▶ Текст для чтения:
* * * *
Людмила Александровна была завучем в вечерней смене. По дневной смене эту обязанность выполнял Михаил Михайлович. Запамятовал, к сожалению, его фамилию, но не забыл ни как человека, ни как учителя, ни как друга и защитника учащейся рабочей молодежи. Сам он был по специальности учителем географии и вел этот предмет в нашей смене. Человеком он был добрым, но по внешнему виду предположить это было невозможно. Ростом он был высок, а с лица выглядел каким-то знакомым по кинофильмам персонажем пирата-разбойника. Голова его лопоухая была брита наголо, а смуглое лицо страшили большой горбатый нос и разбойничьи глаза. Но, однако, страха его лицо не вызывало, оно только напоминало о страшных впечатлениях от виденных в детстве приключенческих фильмов. Доброта этого человека высвечивалась на лице сразу, как только он появлялся в дверях класса. Как-то само собой родилось у нас и дружеское расположение к нему, и ласково звучащее произношение имени его и отчества. Мы звали его или Мих-Михычем или Мих-Михом. Его заботливое отношение к нам я испытал на себе в результате его участия в решении неожиданно возникшей ситуации, по причине которой я едва не прекратил начатую учебу.

Начав учебу в школе № 17 Щербаковского района в сентябре 1947 года, я в том же сентябре вынужден был ее прервать, так как полк наш срочно после юбилейных торжеств 800-летия Москвы должен был отправиться в новую боевую командировку, снова в Тернопольскую область. Официального разрешения на учебу я не имел, да и не считал возможным его просить. Я учился, можно сказать, нелегально. Об этом знал лишь мой друг – начальник лейтенант Чернов. Делать было нечего, и я поехал со всеми, решив, что мои университеты на этом закончатся.
* * * *
[Записи с текстом и указанием на элементы]
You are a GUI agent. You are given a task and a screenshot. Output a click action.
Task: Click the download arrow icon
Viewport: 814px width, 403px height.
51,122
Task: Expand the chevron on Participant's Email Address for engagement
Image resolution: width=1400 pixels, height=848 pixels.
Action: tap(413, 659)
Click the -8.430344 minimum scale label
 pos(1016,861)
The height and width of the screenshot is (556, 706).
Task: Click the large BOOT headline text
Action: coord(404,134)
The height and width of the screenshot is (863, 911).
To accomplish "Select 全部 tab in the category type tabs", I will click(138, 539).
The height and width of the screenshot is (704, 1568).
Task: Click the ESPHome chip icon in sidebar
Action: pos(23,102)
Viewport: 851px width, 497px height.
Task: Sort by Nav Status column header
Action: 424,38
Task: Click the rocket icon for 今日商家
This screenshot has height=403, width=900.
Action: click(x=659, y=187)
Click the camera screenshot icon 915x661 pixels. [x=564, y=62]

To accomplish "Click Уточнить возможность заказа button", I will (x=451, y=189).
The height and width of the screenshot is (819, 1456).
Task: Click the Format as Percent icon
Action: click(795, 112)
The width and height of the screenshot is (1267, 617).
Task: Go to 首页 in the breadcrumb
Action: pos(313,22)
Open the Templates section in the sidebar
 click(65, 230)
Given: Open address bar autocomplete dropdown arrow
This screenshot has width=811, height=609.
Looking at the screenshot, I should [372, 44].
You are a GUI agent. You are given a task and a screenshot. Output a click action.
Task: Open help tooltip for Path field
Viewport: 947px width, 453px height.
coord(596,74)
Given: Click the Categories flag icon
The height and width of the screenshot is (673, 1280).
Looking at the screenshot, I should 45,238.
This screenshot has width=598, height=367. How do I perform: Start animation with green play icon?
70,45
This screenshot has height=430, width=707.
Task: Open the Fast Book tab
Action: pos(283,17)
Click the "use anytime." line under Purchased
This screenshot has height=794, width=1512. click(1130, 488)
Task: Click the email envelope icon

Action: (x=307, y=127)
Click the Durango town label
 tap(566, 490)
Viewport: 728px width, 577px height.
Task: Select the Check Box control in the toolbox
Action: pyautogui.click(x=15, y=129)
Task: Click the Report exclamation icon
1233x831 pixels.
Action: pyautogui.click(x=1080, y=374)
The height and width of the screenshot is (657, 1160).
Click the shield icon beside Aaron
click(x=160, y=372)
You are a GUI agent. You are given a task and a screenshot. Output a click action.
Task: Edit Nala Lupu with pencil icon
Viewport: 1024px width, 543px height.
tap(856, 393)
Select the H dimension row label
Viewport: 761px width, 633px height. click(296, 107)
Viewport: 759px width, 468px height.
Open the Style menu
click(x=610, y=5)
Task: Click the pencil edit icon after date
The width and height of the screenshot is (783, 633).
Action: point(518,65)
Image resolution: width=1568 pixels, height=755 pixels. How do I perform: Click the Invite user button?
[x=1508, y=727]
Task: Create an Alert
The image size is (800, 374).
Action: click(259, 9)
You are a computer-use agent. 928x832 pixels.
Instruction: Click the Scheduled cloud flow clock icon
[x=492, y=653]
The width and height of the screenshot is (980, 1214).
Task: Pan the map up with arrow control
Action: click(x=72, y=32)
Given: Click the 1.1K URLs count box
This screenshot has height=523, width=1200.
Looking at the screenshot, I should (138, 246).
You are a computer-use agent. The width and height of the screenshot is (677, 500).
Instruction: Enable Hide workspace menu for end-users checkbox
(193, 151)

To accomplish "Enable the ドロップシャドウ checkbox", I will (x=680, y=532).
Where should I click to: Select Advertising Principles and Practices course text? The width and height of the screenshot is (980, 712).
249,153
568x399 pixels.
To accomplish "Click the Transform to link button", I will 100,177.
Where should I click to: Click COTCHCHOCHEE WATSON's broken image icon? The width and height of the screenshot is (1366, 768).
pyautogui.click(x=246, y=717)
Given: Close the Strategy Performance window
* * * *
▶ Условие задания: Перечислите всех людей, которых текст для чтения выше называет по имени, отчеству или фамилии, и укажите, кем каждый из них назван в тексте.

▶ Итоговый ответ:
1. Людмила Александровна — завуч в вечерней смене.
2. Михаил Михайлович (Мих-Михыч, Мих-Мих) — завуч по дневной смене, учитель географии.
3. Чернов — лейтенант, начальник и друг.